第14話
夜が明けた。
ゲリアは、明るいなかでユーファの火傷の痕を再確認した。ひどい火傷は一晩冷やしたところで変わりがない。
「このあとの処置って、どうすればいいんだろう」
ゲリアは、そう呟く。
「……体を清潔にして、火傷に効く薬草を張り付けるとかだろうな」
ユーファは、服を整える。そのときになって初めて、ユーファは自分のサラシがほどけていることに気が付いた。
「……これって?」
「あっごめん、ユーファちゃん。苦しいと思って取っちゃったんだ」
ユーファは、ほどけたサラシを巻きなおし「そうか」と答える。
「でも、言葉遣いといい。態度と言い、男としか思えなかったよ。すごい演技力だね」
ゲリアの言葉に、ユーファは悪そうに笑った。
「そうだろ。おかげで、女言葉の使い方も忘れたわ」
「……それって、あんまり褒められたことではないよね」
ゲリアは、ため息をつく。
「どうして、男のふりなんてしてたの?普通の女の人だったら、自衛のためとか考えられるけど、ユーファちゃんは強い魔法使いだから自衛のための男装じゃないよね」
野党を警戒しての男装という線も考えたが、竜に喧嘩を売るユーファが野盗を恐れるとは考えにくい。
「……あー……それは言えないんだわ」
「……分かったよ。女の子の秘密は、ほじくり返さない主義だから」
ゲリアの言葉に、ユーファは笑った。
「ありがたいけど、俺を女扱いするのはシルメとヒューイの前ではやめておいた方がいいぜ。特にヒューイの前ではな。あいつ、デリケートなんだよ」
ユーファの言葉に、ゲリアは苦笑いした。
彼に槍を向けられたことから、なんとなくそれが察せられていたからだ。
「悪い、ゲリア。新しい上着を取ってくれ」
言われた通り、ゲリアは新しい上着をユーファに手渡す。ユーファは、ためらいなく着ていたものを脱いだ。
「ちょっと!」
「あ……すまん。普段の癖で、つい」
ついではない、とゲリアはため息をつく。
一晩中面倒を見ていたとはいえ、ゲリアも男である。もう少し気を使ってもらわないと困る。
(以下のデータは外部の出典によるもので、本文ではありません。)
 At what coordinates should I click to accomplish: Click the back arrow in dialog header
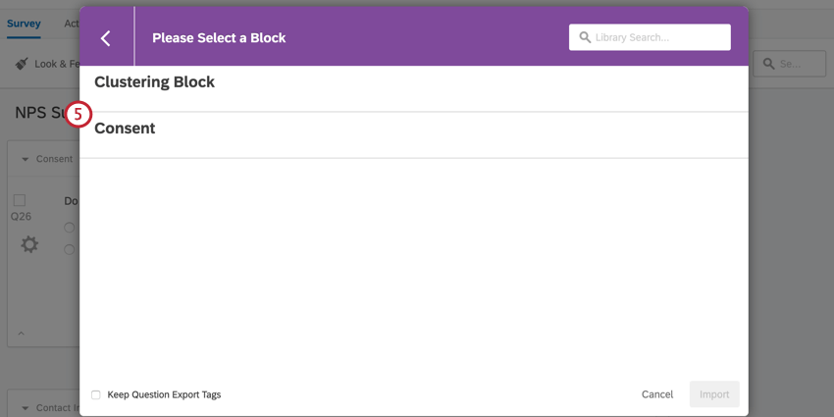106,38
「ゲリア、川に行って体を洗ってくる。手を貸してくれ」
「うん……いいけど。ユーファちゃんは、動いて大丈夫なの?」
立ち上がろうとするユーファをゲリアは支える。
「まだ歩くとふらつく。だから、支えていてくれ。近くに川があるんだ」
ユーファの案内で、ゲリアは彼女を川に連れて行った。ゲリアは少し離れて、川に背を向ける。
「ゲリア。お前は、現王の命令で、俺たちを探しに来たって言ったよな。現王は、俺たちに何か用があるのか?」
川の水で身を清めていたユーファは尋ねる。
「俺は、探せって命令を受けただけだよ。ただ、ユーファちゃんたちの師匠は殺されているんだよね?今更、穏便にお城にご招待という感じではないと思うな」
ゲリアが一瞬だけでもユーファを見殺そうと考えたのも、それが原因である。きっと王は、ゲリアたち三人を害する気でいるだろう。
「俺もそう思う。ふぅ……厄介なことになったな。ゲリア、あがったぞ」
川から上がって、着替えたユーファをゲリアはまた支えた。